当前位置：文江博客话题详情

错误：“输入不是正确的 UTF-8，请指示编码！”使用 PHP 的 simplexml_load_string

发布于 2024-08-26 00:53:49 字数 408 浏览 9 评论 0原文

我收到错误：

解析器错误：输入不是正确的 UTF-8，请指示编码！字节：0xED 0x6E 0x2C 0x20

当尝试使用来自第 3 方源的 simplexml_load_string 处理 XML 响应时。原始 XML 响应确实声明了内容类型：

但 XML 似乎并不是真正的 UTF-8。 XML 内容的语言是西班牙语，并且 XML 中包含诸如 Dublín 之类的单词。

我无法让第三方整理他们的 XML。

如何预处理 XML 并修复编码不兼容问题？

有没有办法检测 XML 文件的正确编码？

原文

分享到QQ

分享到微博

如果你对这篇内容有疑问，欢迎到本站社区发帖提问参与讨论，获取更多帮助，或者扫码二维码加入 Web 技术交流群。

发布评论

需要登录才能够评论，你可以免费注册一个本站的账号。

掀纱窥君容 2024-09-02 00:53:49

您的 0xED 0x6E 0x2C 0x20 字节对应于 ISO-8859-1 中的“ín,”，因此看起来您的内容采用 ISO-8859-1，而不是 UTF-8。
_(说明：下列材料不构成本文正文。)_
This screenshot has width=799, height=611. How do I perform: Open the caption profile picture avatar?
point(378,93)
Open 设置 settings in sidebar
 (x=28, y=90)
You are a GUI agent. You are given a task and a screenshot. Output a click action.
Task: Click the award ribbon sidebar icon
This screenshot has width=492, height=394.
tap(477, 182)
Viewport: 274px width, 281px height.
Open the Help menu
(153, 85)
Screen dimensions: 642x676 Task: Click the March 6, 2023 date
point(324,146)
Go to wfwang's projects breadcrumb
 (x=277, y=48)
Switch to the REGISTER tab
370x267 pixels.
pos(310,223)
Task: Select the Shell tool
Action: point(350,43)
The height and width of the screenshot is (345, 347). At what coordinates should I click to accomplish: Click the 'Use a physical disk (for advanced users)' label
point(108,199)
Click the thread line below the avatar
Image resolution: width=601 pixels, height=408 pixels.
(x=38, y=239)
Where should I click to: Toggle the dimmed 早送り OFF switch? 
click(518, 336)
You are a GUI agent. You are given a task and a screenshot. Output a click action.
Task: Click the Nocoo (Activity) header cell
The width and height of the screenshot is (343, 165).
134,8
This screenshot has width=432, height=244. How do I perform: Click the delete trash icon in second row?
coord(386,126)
告诉您的数据提供商并要求他们修复它，因为如果它对您不起作用，它可能对其他人也不起作用。

现在有几种方法可以解决这个问题，只有当您无法正常加载 XML 时才应使用这些方法。其中之一是使用utf8_encode()。缺点是，如果该 XML 同时包含有效的 UTF-8 和一些 ISO-8859-1，那么结果将包含莫吉贝克。或者您可以尝试使用 iconv() 或 mbstring 将字符串从 UTF-8 转换为 UTF-8，并希望他们能为您解决此问题。（他们不会，但您至少可以忽略无效字符，以便加载 XML）

或者您可以走很长很长的路，自己验证/修复序列。这将花费您一些时间，具体取决于您对 UTF-8 的熟悉程度。也许有图书馆可以做到这一点，尽管我不知道。

无论哪种方式，请通知您的数据提供商他们正在发送无效数据，以便他们可以修复它。

这是部分修复。它肯定不会解决所有问题，但会解决其中一些问题。希望足以让您度过难关，直到您的提供商修复他们的东西。

function fix_latin1_mangled_with_utf8_maybe_hopefully_most_of_the_time($str)
{
    return preg_replace_callback('#[\\xA1-\\xFF](?![\\x80-\\xBF]{2,})#', 'utf8_encode_callback', $str);
}

function utf8_encode_callback($m)
{
    return utf8_encode($m[0]);
}

Your 0xED 0x6E 0x2C 0x20 bytes correspond to "ín, " in ISO-8859-1, so it looks like your content is in ISO-8859-1, not UTF-8. Tell your data provider about it and ask them to fix it, because if it doesn't work for you it probably doesn't work for other people either.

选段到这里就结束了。